De ese modo, los colombianos que leen la prensa viven indignados con el procurador por quién sabe qué supuestas manías secretas, y gracias a eso apoyan a personajes como los columnistas de esa revista, para quienes los asesinos de las FARC y el ELN son agentes de paz.

Los recientes montajes para calumniar la resistencia a la negociación con el cuento de que alguien se propone matar a personajes de esa revista ocupan en todos los medios decenas de veces más espacio que los asesinatos reales de once militares a manos de la banda de León Valencia y Arco Iris. ¿Qué hay en la clase de gente que sigue a esos personajes? Todo colombiano con cierto nivel social tiene muchos parientes y amigos que forman parte de esa cofradía. ¿Cuántos entienden que esos personajes son los verdaderos criminales? Yo diría que ninguno.

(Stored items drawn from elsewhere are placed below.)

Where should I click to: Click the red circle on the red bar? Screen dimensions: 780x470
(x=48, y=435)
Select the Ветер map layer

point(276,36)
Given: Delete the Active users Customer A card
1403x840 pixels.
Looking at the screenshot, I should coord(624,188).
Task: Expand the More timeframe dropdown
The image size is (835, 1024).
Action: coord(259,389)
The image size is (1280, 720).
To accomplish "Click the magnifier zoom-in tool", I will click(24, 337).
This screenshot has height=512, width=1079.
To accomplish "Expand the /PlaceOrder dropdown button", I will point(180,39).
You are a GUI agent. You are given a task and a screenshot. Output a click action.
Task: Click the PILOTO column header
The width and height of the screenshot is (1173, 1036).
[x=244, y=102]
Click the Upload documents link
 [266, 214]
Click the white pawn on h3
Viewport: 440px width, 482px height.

Para que se entienda hasta qué punto son los códigos casi inconscientes de la sociedad los que permiten que reine el crimen voy a proponerles a los lectores evaluar estas palabras del presidente:
Estos soldados sacrificaron su vida para que nosotros sigamos viviendo en paz. Estos héroes de la patria merecen el reconocimiento de todo el pueblo colombiano.
¿Alguien entiende? El hombre llama paz a la negociación de paz o en todo caso afirma en todo momento que busca la paz negociando. ¿De qué modo la muerte de los soldados tiene que ver con la paz? ¿Salieron a buscar la negociación? ¿Vivir en paz significa perseguir a los asesinos? En tal caso, ¿cómo puede ser paz el hecho de legitimarlos negociando?

Es porque como nadie quiere admitir que los terroristas tienen partidarios, cuya tarea e interés es el de quien se lleva el dinero en un caso de estafa por el "paquete chileno", el que le saca la billetera al herido al que otro le ha clavado una navaja, porque resulta que son los parientes y amigos de la inmensa mayoría de los colombianos acomodados, entonces todo se vuelve mentira y absurdo: Santos dice cualquier cosa que parezca halagadora para los soldados muertos, las reacciones de los demás son estremecedoras, casi siempre maldiciendo al maldito conflicto, del que sin la menor incomodidad culpan a Uribe, a los ganaderos, a Godofredo Cínico Caspa, a los estadounidenses, a los militares, etc.

Pero con todo, como ya he explicado muchas veces, el problema es que todo eso no tiene oposición, tal como el culpable de que la sífilis destruya a una persona ya no es quien se la contagia ni las bacterias, sino esa misma persona o el médico que le receta remedios equivocados. Baste con ver esta majestuosa perla de sabiduría de un líder y precandidato uribista para entender que las sentidas palabras de Santos no son excepcionales:
Hay dos clases de personas, las que quieren premiar el crimen y las que se oponen a hacerlo. Como la mala fe es lo que hace que el colombiano sea colombiano, no faltará el que niegue que este prócer forma parte de los que quieren premiar el crimen.

El uribismo no es resistencia a la negociación con los terroristas, sólo es crítica constructiva en aras de explotación politiquera del descontento. ¿O alguien se figura que un solo uribista, insisto, UNO SOLO, va a mostrarse en desacuerdo con la idea de negociar con el ELN?

No hablemos de la idea implícita en ese tuit de que al negociar se les pagará menos por haber cometido ese crimen. Es absurdo: el pretexto con el que se negocia es precisamente que se van a evitar esos crímenes, pero ¿cómo van a negociar con alguien que no amenaza? Todo es grotesco y absurdo. Todo forma parte de lo que decía al principio: no ocurre nada en selvas y fronteras remotas, los colombianos están dispuestos a someterse a los criminales y en realidad están enemistados con Santos por su descortesía con Uribe, como si fueran personajes de telenovela.

Quienes pensamos que las leyes no se negocian con los infractores somos realmente pocos. El senador dice algo grato para su público, no es un extremista, está abierto al diálogo civilizado y así figura ventajosamente. Ése es el oficio del político, el problema es éste: ¿por qué el ciudadano acepta las cuentas para llevar a una negociación futura con el ELN?